Wednesday, April 30, 2008

Lecture 5 - Productivity and Growth

Productivity and Growth

Graph of potential GDP and actual GDP. Actual dipped during the great depression, but went above the line during and after WW2.

Used logarithmic scale to create a linear graph, but the actual graph is exponential. Rapid growth or decline is even more dramatic in reality.

Rule of 70:
Number of years to take to double in size = 70/annual growth rate (in percent)

Example: If an economy grows at 2% each year, then it would take about 35 years to double. or equivalently, every 35 years it would double. If this economy grew just 1 percentage point faster, at 3% each year, then it would take just 23 years to double.

Einstein called the discovery of the power of compounding is the greatest discovery.

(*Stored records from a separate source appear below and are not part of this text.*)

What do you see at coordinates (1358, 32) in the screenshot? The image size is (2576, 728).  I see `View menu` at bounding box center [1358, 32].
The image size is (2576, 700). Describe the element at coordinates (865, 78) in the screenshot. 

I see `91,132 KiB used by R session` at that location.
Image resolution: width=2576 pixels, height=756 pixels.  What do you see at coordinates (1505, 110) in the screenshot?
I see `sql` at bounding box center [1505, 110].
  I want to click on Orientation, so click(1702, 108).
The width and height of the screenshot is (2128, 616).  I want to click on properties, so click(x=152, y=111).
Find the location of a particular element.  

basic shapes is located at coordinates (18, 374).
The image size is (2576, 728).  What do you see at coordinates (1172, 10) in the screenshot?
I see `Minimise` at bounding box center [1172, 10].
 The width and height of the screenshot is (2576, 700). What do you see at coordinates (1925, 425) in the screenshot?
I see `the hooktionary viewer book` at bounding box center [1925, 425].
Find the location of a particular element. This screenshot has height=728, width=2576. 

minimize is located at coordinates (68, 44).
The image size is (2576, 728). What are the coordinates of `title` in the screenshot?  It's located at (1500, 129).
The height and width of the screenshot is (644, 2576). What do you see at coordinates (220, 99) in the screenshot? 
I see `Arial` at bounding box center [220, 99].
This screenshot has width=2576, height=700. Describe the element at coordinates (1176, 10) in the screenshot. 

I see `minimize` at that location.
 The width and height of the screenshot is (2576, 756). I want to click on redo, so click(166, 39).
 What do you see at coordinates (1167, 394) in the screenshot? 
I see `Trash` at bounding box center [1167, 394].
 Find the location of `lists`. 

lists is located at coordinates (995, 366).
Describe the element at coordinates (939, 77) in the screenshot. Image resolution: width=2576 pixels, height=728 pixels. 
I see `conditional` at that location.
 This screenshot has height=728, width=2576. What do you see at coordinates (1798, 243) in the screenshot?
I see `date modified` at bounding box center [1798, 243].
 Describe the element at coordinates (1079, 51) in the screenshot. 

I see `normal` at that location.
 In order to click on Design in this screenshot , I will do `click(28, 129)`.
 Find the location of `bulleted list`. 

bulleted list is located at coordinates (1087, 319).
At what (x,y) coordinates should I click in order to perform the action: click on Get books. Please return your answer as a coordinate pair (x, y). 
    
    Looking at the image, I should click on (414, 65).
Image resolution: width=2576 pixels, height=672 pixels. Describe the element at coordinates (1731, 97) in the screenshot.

Growth and Living Standards

What matters for living standards is per capita GDP = GDP/population

Let Z=X/Y
Then %dZ = %dX - %dY

Therefore, %d percapita GDP = GDP growth (3.09%) - population growth (1.27%)

What drives our standard of living? Is per capita GDP a perfect measure of living standards?

How about crime, pollution, the beauty of the landscape, income distribution across the population? Nonetheless, GDP per capita is the best measure of economic well-being for practical reasons.

The key is labor productivity. So the question is: what drives labor productivity growth?

Power of compounding:

In 1870, UK GDP per capita > US GDP per capita by 18%
In 1990, US GDP per capita > UK GDP per capita by 50%

This dramatic shift in living standards came about with less than 0.5% difference! In 1870-1990 UK growth rate of per capita GDP - 1.37%, US growth rate - 1.85%.

In 1950, UK GDP per capita > German GDP per capita by 57% (due to WW2)
In 2000, German GDP per capita > UK GDP percapita by 3%

It came from 1% point difference in growth.

Growth Accounting Equation

Y = AxF(K,L)

The production function can be influenced either by increasing capital K or labor L. The technology (overall efficiency) factor A might also go up, which would increase output Y.

Corruption diverts the talents and resources from improving overall efficiency A. This is what is causing several Latin American countries from maximizing output despite an abundance of capital stock K and human resources L.

A is also called TFP = total factor productivity.

See Mankiw (p 244) for the derivation of the growth accounting equation.

Y = AxF(K,L) ~ production function (level form)

How do we express this in terms of % change?

%dY = %dA + α%dK + (1-α)%dL

where
α = capital income share = 0.3 in US
1-α = labor income share = 0.7 in US

This equation can be used to explain the percentage contribution of each factor to the overall output growth. See table 1 in the handout. Surprisingly, TFP declined in 70s and 80s. Labor growth grew due to the baby boomers, women and teenagers entering the labor market.

Labor Productivity: The Key to Rising Living Standards

Productivity of labor = Y/L (the quantity of output per unit of labor)

Consider living standard as measured by Consumption/person.

Assume consumption is only some %age of total output: C = (1-s)Y, where s = savings.
Then,
C/person = (1-S)(Y/person) = (1-s)(L/person)(Y/L), where L is labor.

How can we increase C/person?
(i) reduce S (savings rate). but this is at a cost of future consumption. (Recall S=I, therefore S down leads to I down leads to K down leads to future consumption down)
(ii) raise (L/person) - the labor participation ratio. But this is not always desirable. It's limit to 100%. It comes at the expense of leisure time.
(iii) raise (Y/L) - labor productivity. This is the key!

See Paul Krugman's Age of Diminished Expectations. He understood this.

What determines labor productivity growth?

Recall: %dY = %dA + α%dK + (1-α)%dL

Let's rewrite this in terms of %d(Y/L) = %dY - %dL

So %dY/L = %dA + α%dK + (1-α)%dL - %dL
= %dA + α%dK + -α%dL

Regrouping,
= %dA + α(%d(K/L))

K/L is capital stock per worker

So labor productivity can be improved by:
(i) increasing K/L - capital stock per worker. This explains why well-equipped Americans have higher productivity than poorly-equipped African workers.
We can achieve K up through increasing I. Recall that S=I, so increase I by encouraging increasing savings, S.

Feldstein-Horioka puzzle found that S and I move closely together as if they're in a closed economy.

Sg is the fiscal burden from population aging.
Social Security benefit is a pay-as-you-go/funded program. Elders are paid as young ones are paying.

(ii) increase productivity A
1 - one way to increase productivity is to improve the inputs through education and training - investment in human capital. A year of schooling tends to increase income by 8%. MBA, even more so. :)
2 - another way to do increase productivity is to improve production technology

See Table 2 in handout (page 8).

Rapid productivity growth in US in 60s, but then it fell for 3 decades due to falling TFP and captial per worker.